BAGIKAN
Credit: Mohamed Abdullah, UC Riverside.

Para peneliti telah menentukan bahwa jumlah total dari materi di alam semesta terdiri dari 31,5 % gabungan antara materi normal dan materi gelap. Sementara sisanya, 68,5% adalah energi gelap. Sebuah tim peneliti yang dipimpin oleh para ilmuwan dari University of California, Riverside (UCR), telah melaporkan hasil penelitiannya di Astrophysical Journal.

“Untuk menempatkan jumlah materi itu dalam konteksnya, jika semua materi di alam semesta tersebar merata di seluruh ruang angkasa, itu akan sesuai dengan rata-rata kepadatan massa yang setara hanya dengan sekitar enam atom hidrogen per meter kubik,” kata penulis utama Mohamed Abdullah, seorang mahasiswa pascasarjana di Departemen Fisika dan Astronomi UCR.

“Namun, karena kita tahu bahwa 80% materi sebenarnya adalah materi gelap, pada kenyataannya, sebagian besar materi ini bukan terdiri dari atom hidrogen, melainkan sejenis materi yang belum dipahami oleh para ahli kosmologi.”



Abdullah menjelaskan bahwa salah satu teknik yang terbukti baik untuk menentukan jumlah total materi di alam semesta adalah dengan membandingkan jumlah dan massa gugus galaksi per satuan volume yang diamati dengan prediksi dari berbagai simulasi numerik.

Karena gugus galaksi saat kini telah terbentuk dari materi yang telah runtuh selama miliaran tahun di bawah pengaruh gravitasinya sendiri, jumlah gugus galaksi yang diamati pada saat ini sangat sensitif terhadap kondisi kosmologis dan, khususnya, jumlah total materi..

Seperti Goldilocks, tim tersebut membandingkan jumlah gugus galaksi yang mereka ukur dengan prediksi dari berbagai simulasi numerik untuk menentukan jawaban mana yang “tepat”. Credit: Mohamed Abdullah, UC Riverside.

“Persentase materi yang lebih besar akan menghasilkan lebih banyak gugus galaksi,” kata Abdullah. “Tantangan ‘Goldilocks’ bagi tim kami adalah mengukur jumlah gugus galaksi dan kemudian menentukan jawaban mana yang ‘tepat’. Tapi sulit untuk mengukur massa gugus galaksi secara akurat karena sebagian besar adalah materi gelap, sehingga kita tidak dapat melihatnya dengan berbagai teleskop.”

Untuk mengatasi kesulitan ini, tim astronom yang dipimpin UCR pertama-tama mengembangkan “GalWeight”, sebuah alat kosmologis untuk mengukur massa gugus galaksi menggunakan orbit galaksi anggotanya.

Para peneliti kemudian menerapkan alat mereka pada pengamatan dari Sloan Digital Sky Survey (SDSS) untuk membuat “GalWCat19”, sebuah katalog gugus galaksi yang disediakan untuk umum.

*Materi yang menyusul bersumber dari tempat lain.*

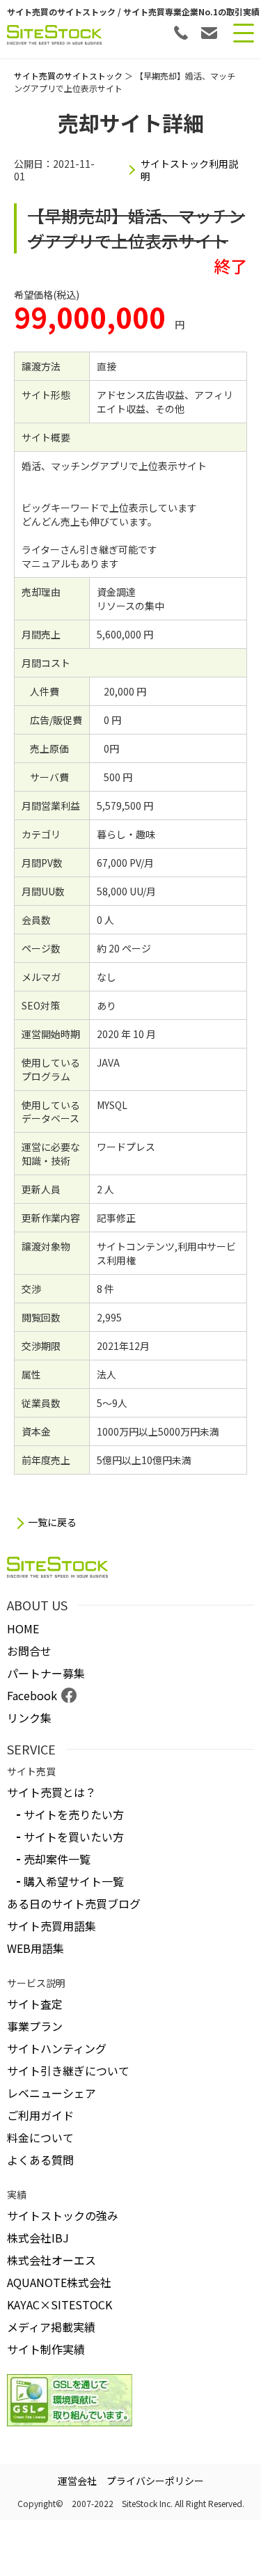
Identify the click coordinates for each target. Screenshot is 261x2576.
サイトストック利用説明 (189, 169)
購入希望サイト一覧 (74, 1881)
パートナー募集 (46, 1673)
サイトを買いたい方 (74, 1836)
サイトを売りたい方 (74, 1814)
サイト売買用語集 (51, 1925)
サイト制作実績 (46, 2349)
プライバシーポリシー (155, 2481)
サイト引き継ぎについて (68, 2070)
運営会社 (77, 2481)
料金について (40, 2137)
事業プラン (35, 2026)
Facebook (32, 1695)
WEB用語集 (35, 1948)
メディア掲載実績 (51, 2326)
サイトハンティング (56, 2048)
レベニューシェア (51, 2092)
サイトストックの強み (62, 2215)
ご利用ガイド (40, 2115)
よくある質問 (40, 2159)
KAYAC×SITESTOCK (59, 2304)
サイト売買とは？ (51, 1792)
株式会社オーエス (51, 2260)
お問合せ (29, 1650)
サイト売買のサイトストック (68, 75)
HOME (23, 1628)
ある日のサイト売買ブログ (74, 1903)
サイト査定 (35, 2003)
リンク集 (29, 1717)
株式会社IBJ (38, 2237)
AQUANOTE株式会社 (59, 2282)
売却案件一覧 (57, 1859)
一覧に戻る (52, 1522)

Akhirnya, mereka membandingkan jumlah gugus galaksi dalam katalog baru mereka, dengan berbagai simulasi untuk menentukan jumlah total materi di alam semesta.

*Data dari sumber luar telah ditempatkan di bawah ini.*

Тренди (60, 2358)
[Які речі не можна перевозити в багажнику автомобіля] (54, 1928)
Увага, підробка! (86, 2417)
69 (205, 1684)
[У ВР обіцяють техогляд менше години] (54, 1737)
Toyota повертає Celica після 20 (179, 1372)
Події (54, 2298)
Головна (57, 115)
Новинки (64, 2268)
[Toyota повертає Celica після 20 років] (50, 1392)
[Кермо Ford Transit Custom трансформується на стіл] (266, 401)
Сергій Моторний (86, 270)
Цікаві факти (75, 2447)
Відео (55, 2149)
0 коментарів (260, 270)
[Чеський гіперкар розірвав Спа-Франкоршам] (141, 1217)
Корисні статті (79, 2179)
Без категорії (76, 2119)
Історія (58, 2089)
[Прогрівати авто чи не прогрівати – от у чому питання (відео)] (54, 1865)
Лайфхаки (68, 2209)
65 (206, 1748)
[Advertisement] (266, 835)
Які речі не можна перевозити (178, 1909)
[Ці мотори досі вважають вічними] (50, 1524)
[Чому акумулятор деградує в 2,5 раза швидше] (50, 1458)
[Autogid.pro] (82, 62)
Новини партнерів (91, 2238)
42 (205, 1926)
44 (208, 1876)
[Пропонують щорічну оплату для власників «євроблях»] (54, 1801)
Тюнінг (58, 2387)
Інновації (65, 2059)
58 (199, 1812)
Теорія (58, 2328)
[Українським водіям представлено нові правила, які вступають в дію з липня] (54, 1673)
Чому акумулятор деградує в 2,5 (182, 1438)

“Kami telah berhasil membuat salah satu pengukuran paling tepat yang pernah dibuat dengan menggunakan teknik gugus galaksi,” kata rekan penulis Gillian Wilson, seorang profesor fisika dan astronomi di UCR.

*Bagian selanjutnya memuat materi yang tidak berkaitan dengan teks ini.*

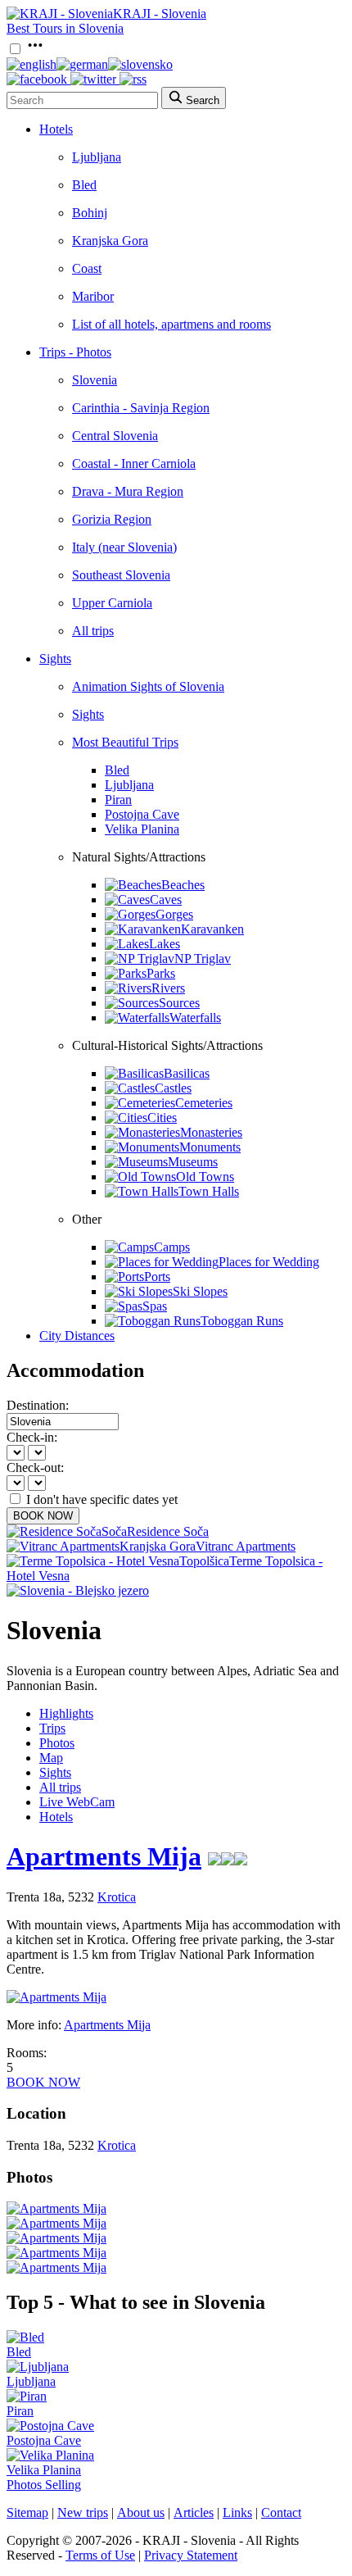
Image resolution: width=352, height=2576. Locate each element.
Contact (281, 2512)
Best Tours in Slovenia (65, 28)
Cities (162, 1117)
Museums (193, 1162)
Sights (55, 659)
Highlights (66, 1713)
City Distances (77, 1336)
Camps (172, 1247)
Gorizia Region (111, 519)
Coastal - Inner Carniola (134, 463)
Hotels (56, 129)
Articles (194, 2512)
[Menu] (35, 50)
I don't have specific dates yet (102, 1499)
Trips (52, 1728)
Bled (84, 185)
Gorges (174, 914)
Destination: (38, 1405)
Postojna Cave (142, 814)
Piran (118, 799)
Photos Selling (44, 2485)
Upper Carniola (112, 603)
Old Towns (205, 1177)
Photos (56, 1743)
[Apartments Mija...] (56, 2208)
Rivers (168, 988)
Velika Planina (142, 829)
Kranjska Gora (110, 241)
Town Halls (208, 1191)
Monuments (210, 1147)
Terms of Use (100, 2555)
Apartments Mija (104, 1856)
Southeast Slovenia (121, 575)
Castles (173, 1088)
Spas (154, 1306)
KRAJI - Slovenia (159, 13)
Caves (166, 899)
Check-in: (32, 1437)
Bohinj (89, 213)
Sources (179, 1003)
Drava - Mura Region (127, 491)
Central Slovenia (115, 436)
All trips (93, 631)
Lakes (164, 944)
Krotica (116, 1897)
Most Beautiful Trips (125, 742)
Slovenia (94, 380)
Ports (157, 1276)
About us (141, 2512)
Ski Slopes (200, 1291)
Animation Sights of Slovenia (148, 686)
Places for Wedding (269, 1262)
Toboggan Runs (242, 1321)
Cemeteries (203, 1103)
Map (51, 1758)
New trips (82, 2512)
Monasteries (211, 1132)
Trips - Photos (75, 352)
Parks (161, 973)
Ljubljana (96, 157)
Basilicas (187, 1073)
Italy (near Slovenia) (124, 547)
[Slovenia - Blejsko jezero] (78, 1590)
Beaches (183, 885)
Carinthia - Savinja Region (141, 408)
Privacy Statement (190, 2555)
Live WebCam (77, 1802)
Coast (87, 268)
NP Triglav (202, 958)
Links (237, 2512)
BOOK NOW (43, 1516)
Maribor (93, 296)
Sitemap (27, 2512)
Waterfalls (195, 1017)
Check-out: (35, 1467)
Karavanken (212, 929)
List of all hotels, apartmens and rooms (171, 324)
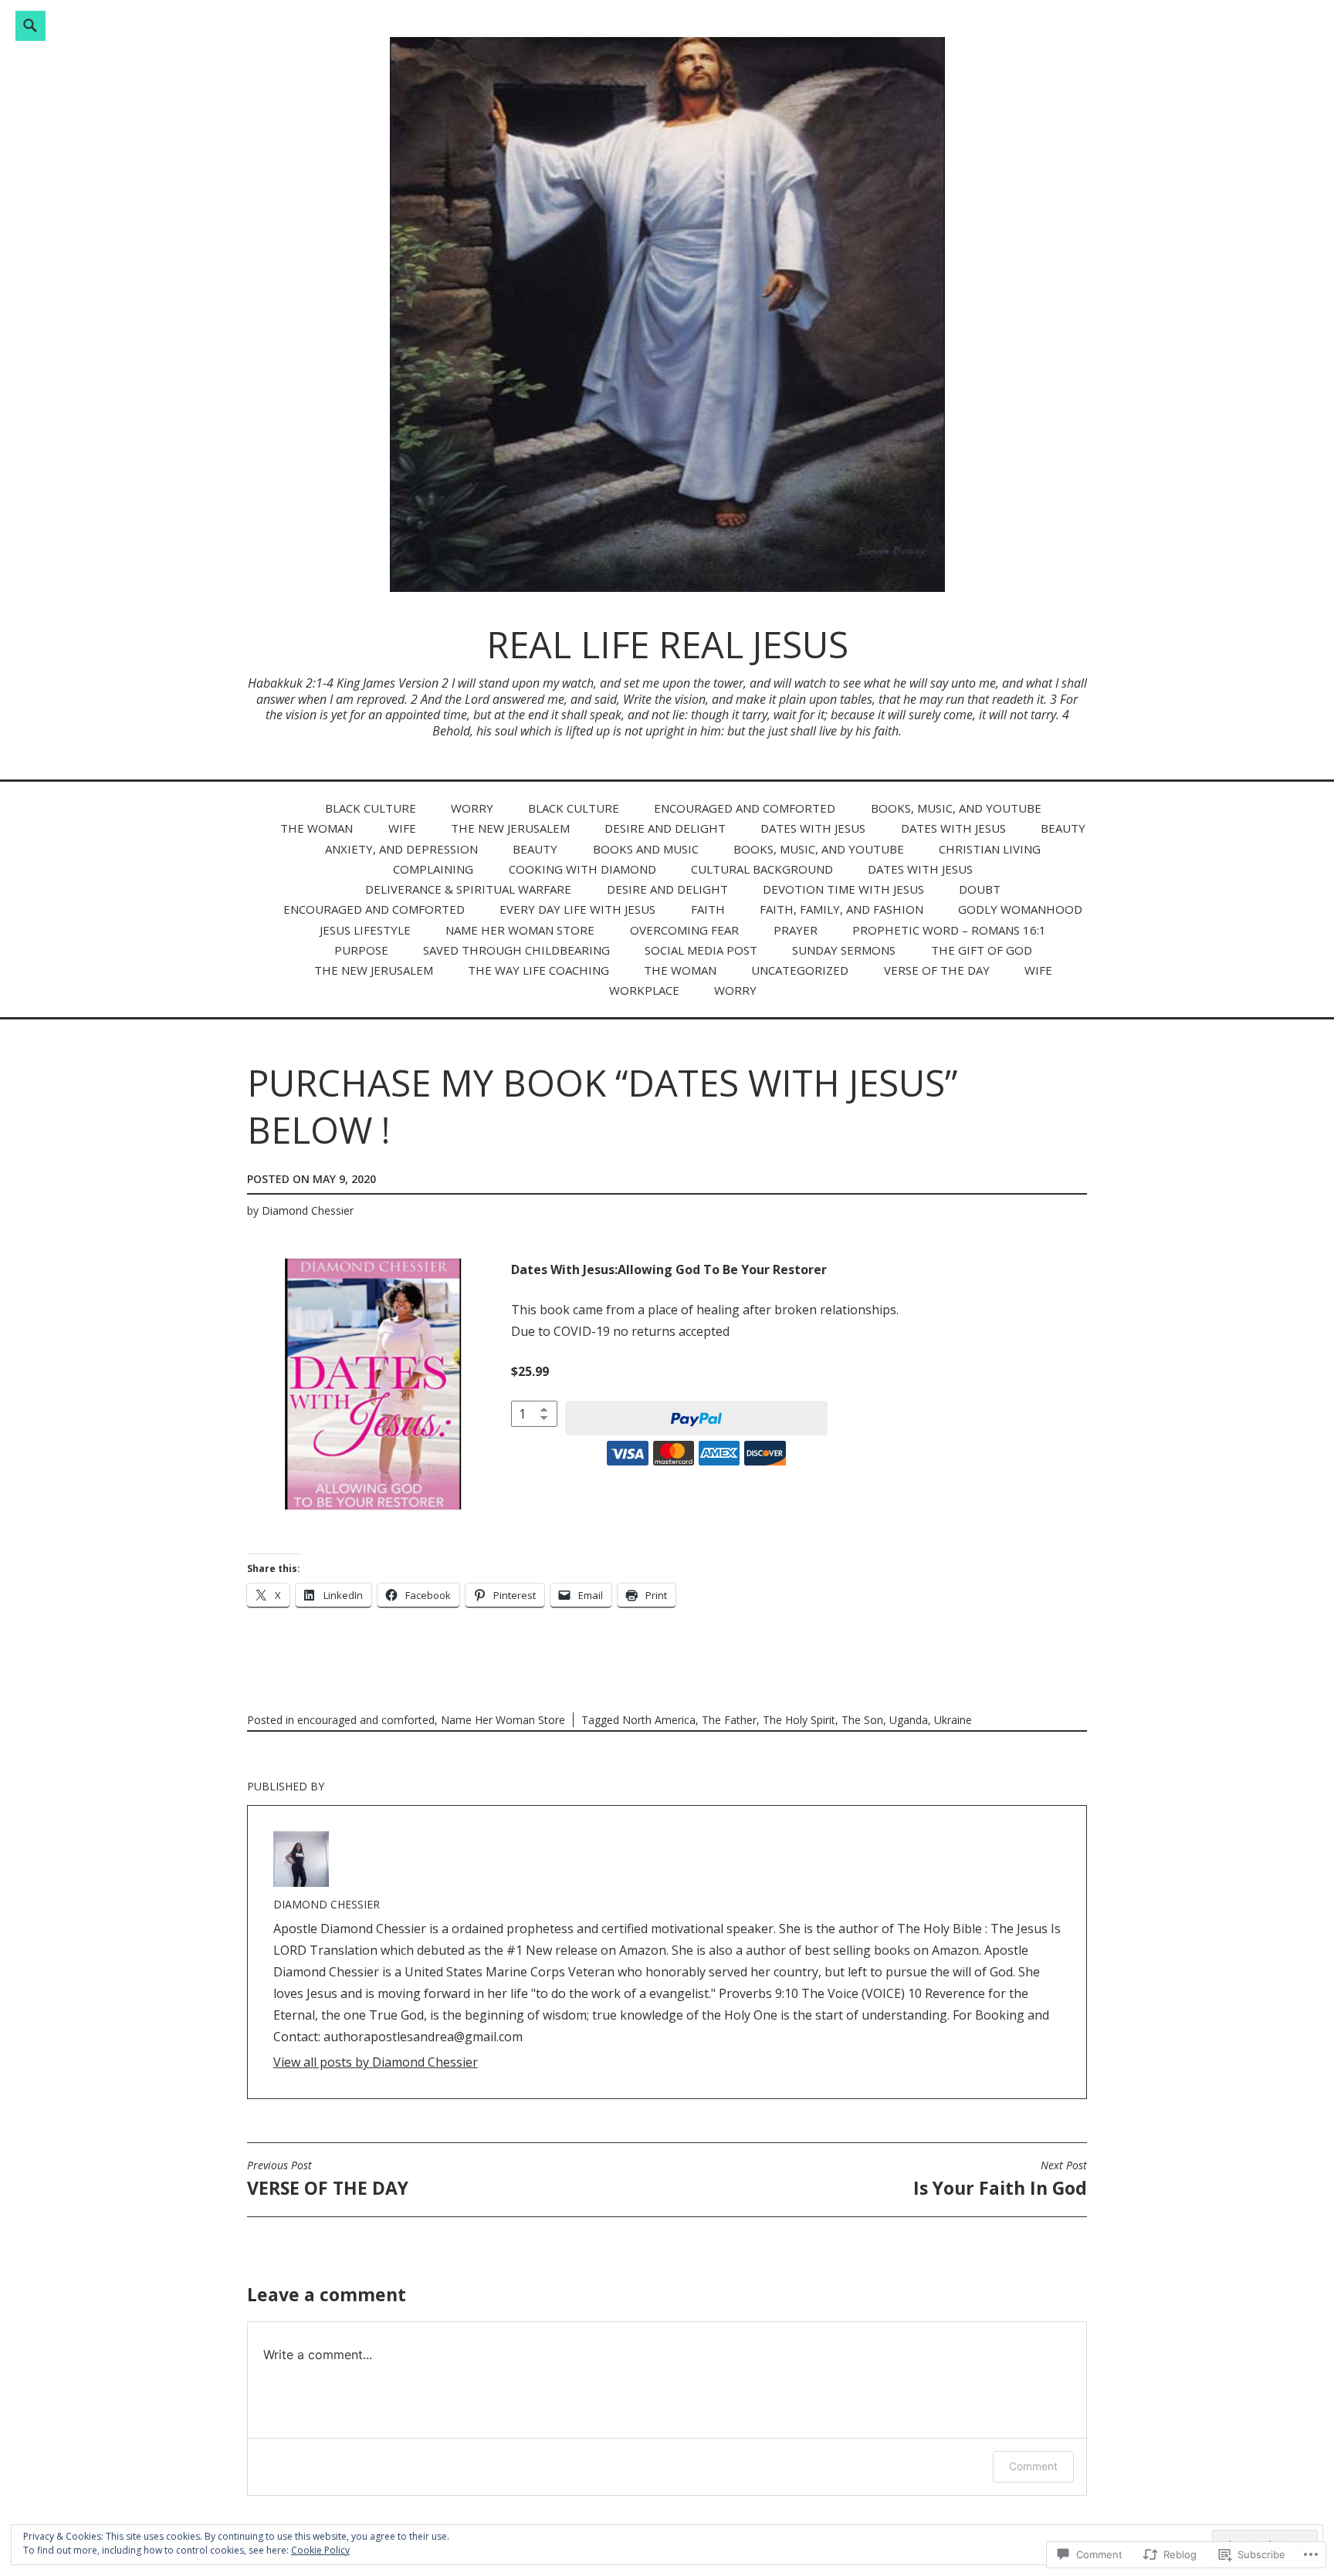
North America (659, 1719)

“Selain itu, ini adalah penggunaan pertama dari teknik orbit galaksi yang telah memperoleh nilai yang sesuai dengan yang diperoleh oleh tim yang menggunakan teknik non-cluster seperti anisotropi latar belakang gelombang mikro kosmik (cosmic microwave background radiation / CMB), osilasi akustik baryon, supernova Tipe Ia, atau pelensaan gravitasi.

“Keuntungan besar menggunakan teknik orbit galaksi GalWeight kami adalah tim kami dapat menentukan massa untuk setiap gugus galaksi secara individual daripada mengandalkan metode statistik yang tidak langsung,” kata rekan penulis ketiga Anatoly Klypin, pakar simulasi numerik dan kosmologi. .

Dengan menggabungkan antara pengukuran tim peneliti, dan pengukuran dari tim lainnya yang menggunakan teknik yang berbeda, tim peneliti UCR dapat menentukan nilai gabungan terbaik. Mereka menyimpulkan bahwa materi di alam semesta tersusun dari 31,5 persen materi dan 68,5 persen energi gelap.